I think these quick and dirty bundled analyses tend to return the easy and obvious answers, which suffices for many projects, but they often overlook or fail to find anything meaningful when the questions and projects become more difficult. There is no real incentive to do a thorough, in-depth analysis because it is time consuming.

Core facilities often work in collaboration with their clients, giving more than just a financial incentive. They also tend to have a much closer connection to the projects and employ people with higher levels of training and more complete backgrounds. And that is where core faciltiies, and bioinformaticians in general, need to differentiate themselves.

And I seriously doubt a lot of these will compete on price. Golden Helix and other off-the-shelf analysis packages can be prohibitively expensive for the vast majority of academic research labs.

Sean Davis · Answer 2 · 2012-01-16

I've noticed two diametrically opposed approaches in the applications of high throughput sequencing.

One is the "automated assembly line" type of approach where a somewhat simplistic but reasonably well documented process needs to be repeated for every identically/similarly produced dataset. The tasks lend themselves to automation via various tools but the automation and having to stick to a given process makes other exploratory type analyses more difficult to pursue.
The other option are data from tinkerers/innovators. The datasets produced by these scientists are always different from anything that we did before - to an extent that we need to go back to basics and custom develop a unique data processing pipeline. These projects are more fun from a professional point of view but the effort that we have to put in is substantially higher and not always properly recognized/appreciated.

So in the end it all depends on the type of problems that you will need to solve. Especially in this latter case there is no one to compete with (other than a difficulty of actually solving the problem itself)

In both cases I think most analyses that are provided by large scale consortia are somewhat simplistic and typically come up short in unexpected ways. The goal is not to compete with these services by redoing them but to make them actually useful to scientists.

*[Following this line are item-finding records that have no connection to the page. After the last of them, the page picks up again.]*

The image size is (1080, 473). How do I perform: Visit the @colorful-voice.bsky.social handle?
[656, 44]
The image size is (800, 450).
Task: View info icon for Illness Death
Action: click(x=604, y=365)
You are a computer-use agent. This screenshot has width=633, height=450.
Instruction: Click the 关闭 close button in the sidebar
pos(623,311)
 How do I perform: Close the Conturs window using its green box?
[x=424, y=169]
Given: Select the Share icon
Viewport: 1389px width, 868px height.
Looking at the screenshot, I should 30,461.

score 4 · Answer 3 · 2012-01-17

I cannot emphasize enough the points made above. Purchasing whole genome sequence equates to having access to a bioinformatics professional to QC the data, provide further project-specific annotation, provide higher-level analysis, integrate with public databases and datasets as well as orthogonal datasets and clinical information, promote data integrity (backups, archival storage), and build value-added query and visualization strategies. These companies will promise much and will deliver it, but there is usually more work involved when the data arrive than anyone predicted. This has been the case for many commercial software tools, as well; they get the end-user 80% of the way there, but there is still more to do.

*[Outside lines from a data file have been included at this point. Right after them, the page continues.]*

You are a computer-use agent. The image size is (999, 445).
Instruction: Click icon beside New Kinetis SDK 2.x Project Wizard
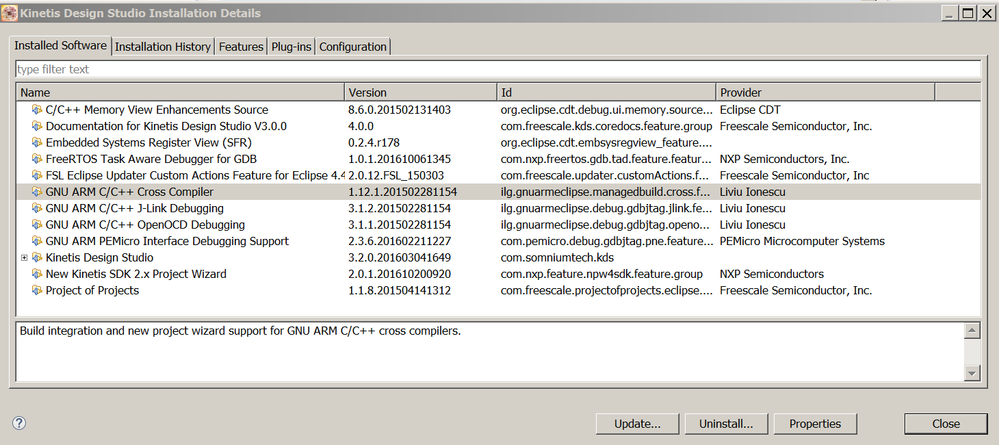[x=37, y=274]
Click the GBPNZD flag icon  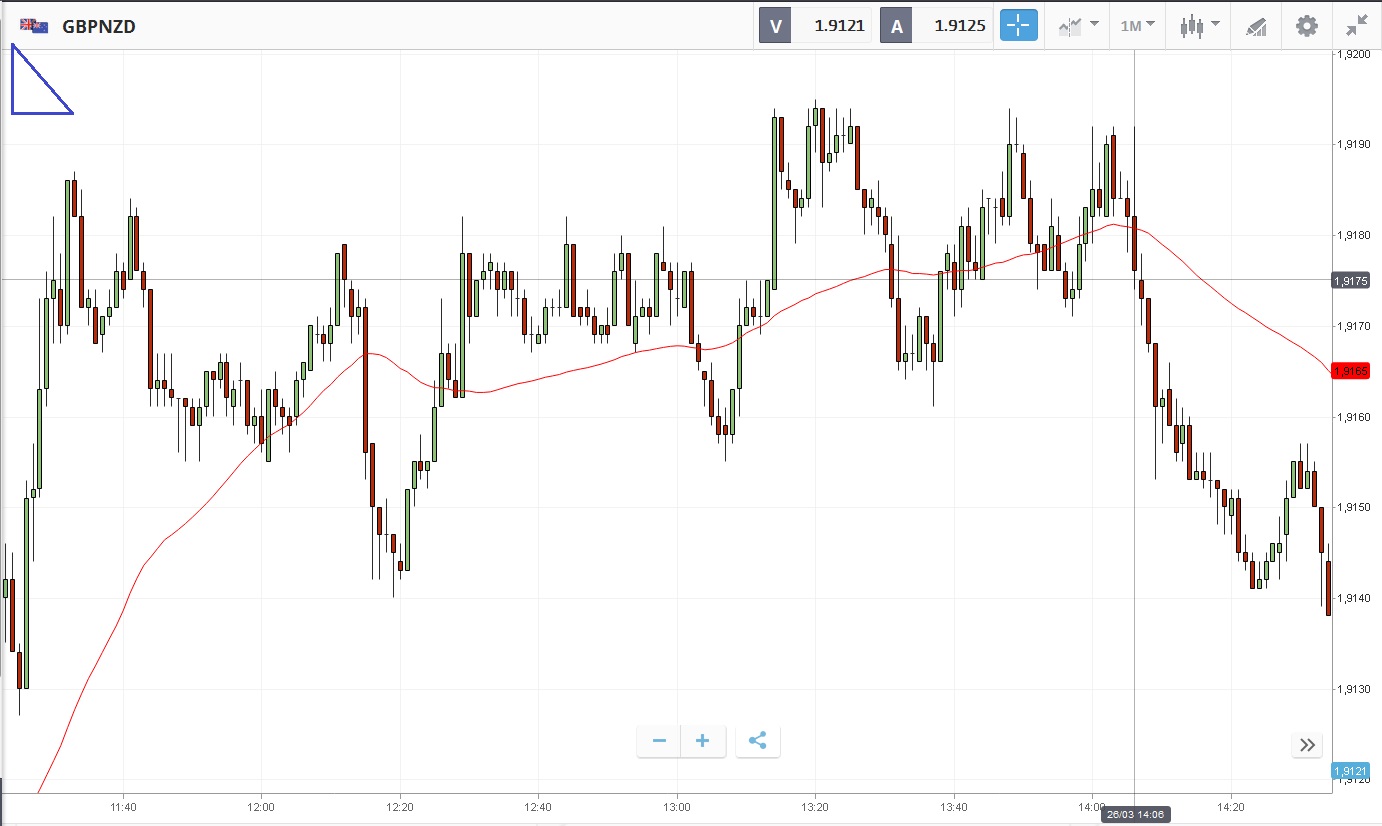pyautogui.click(x=35, y=26)
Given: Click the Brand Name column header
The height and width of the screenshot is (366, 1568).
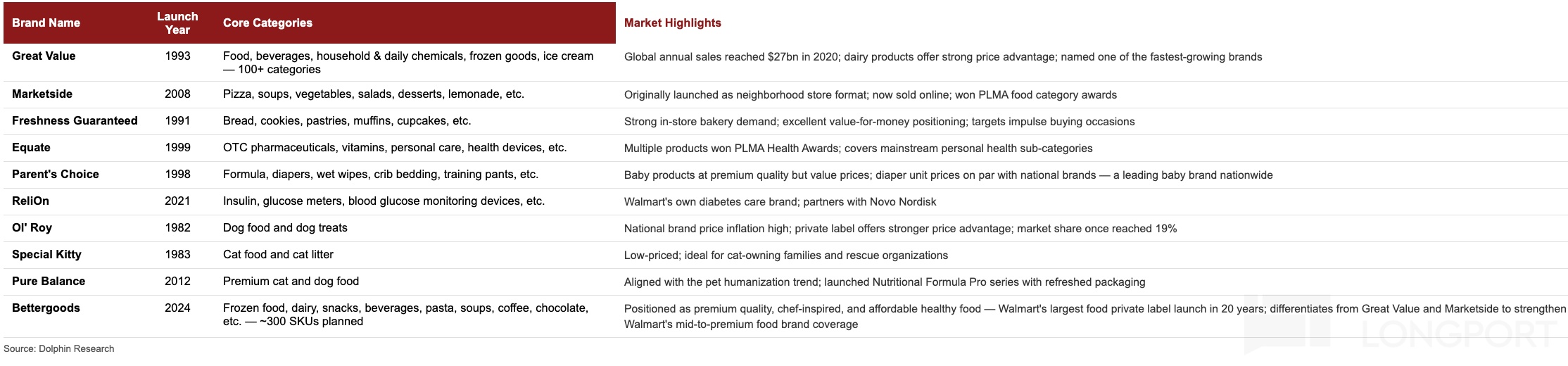Looking at the screenshot, I should click(46, 23).
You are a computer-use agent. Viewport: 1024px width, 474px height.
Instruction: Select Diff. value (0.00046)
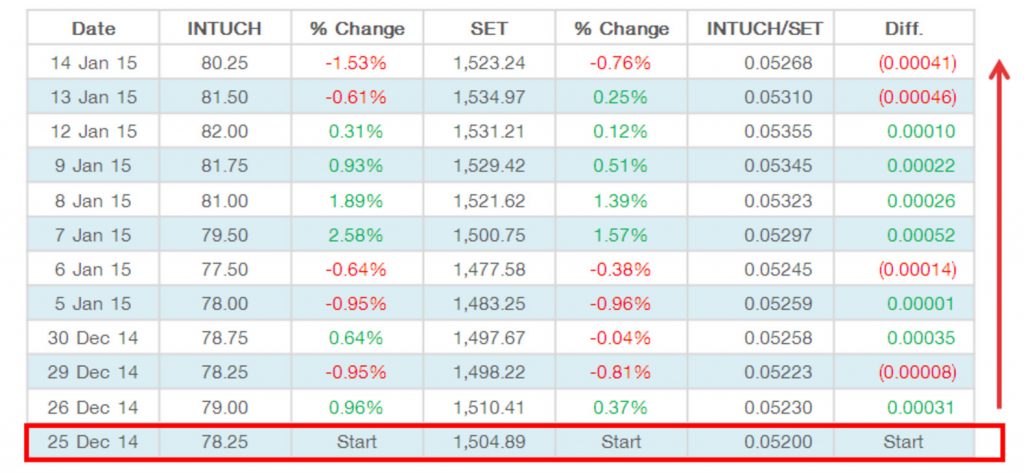917,97
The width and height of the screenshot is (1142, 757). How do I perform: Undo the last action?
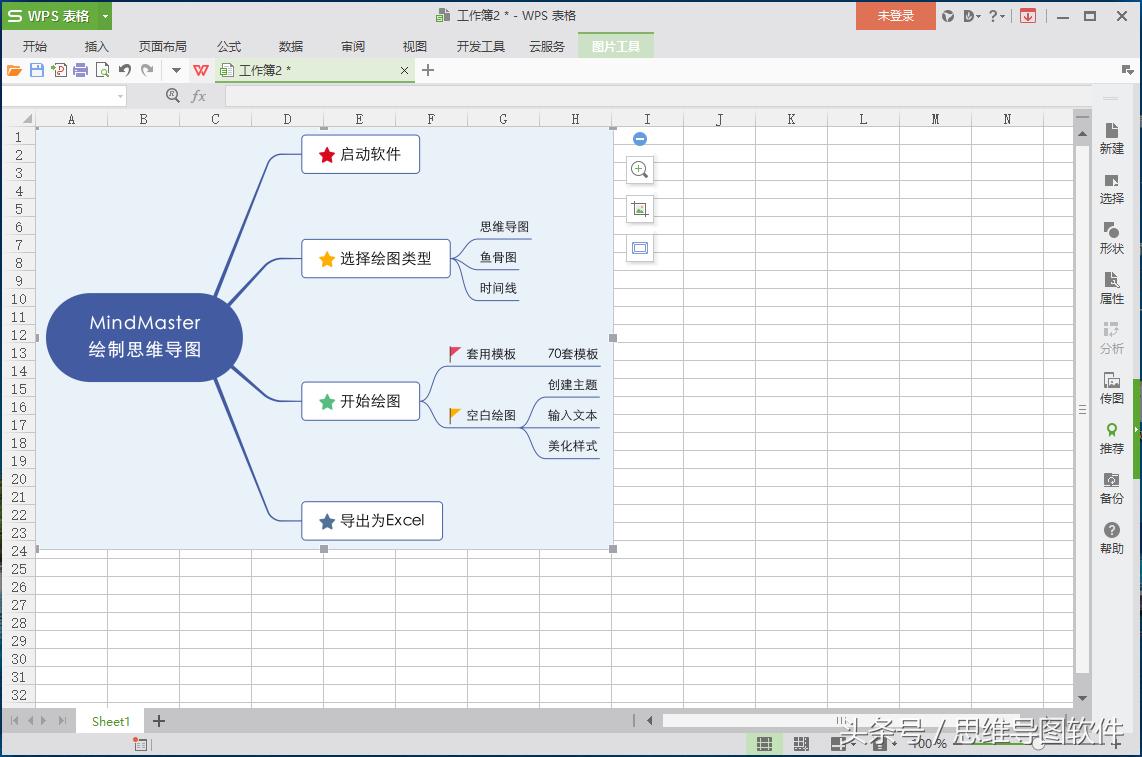point(125,70)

One cannot argue that there is not value in what sequencing services provide in terms of analysis. However, I have seen many an investigator get their 2TB disk from a provider only to realize how daunting the task of digging through the data actually is.

score 2 · Answer 4 · 2012-01-17

I fully support Dan and Istvan's answers. I get a lot of data from BGI and the like and there is always an element of re-analysis or further bespoke analysis. The problem with a pay for service is that goals and milestones are negotiated before the analysis and turn-the-crank workflows will only get you so far. Depending of the funding stream and model of your own core you should have much better relationship with your customers to deliver on their needs rather than just what they initially asked for.

You may also be interested in the international group bioinformatics core. Historically we have meet yearly at ISMB and have regular teleconferences. This topic could also be raised at one of these forums.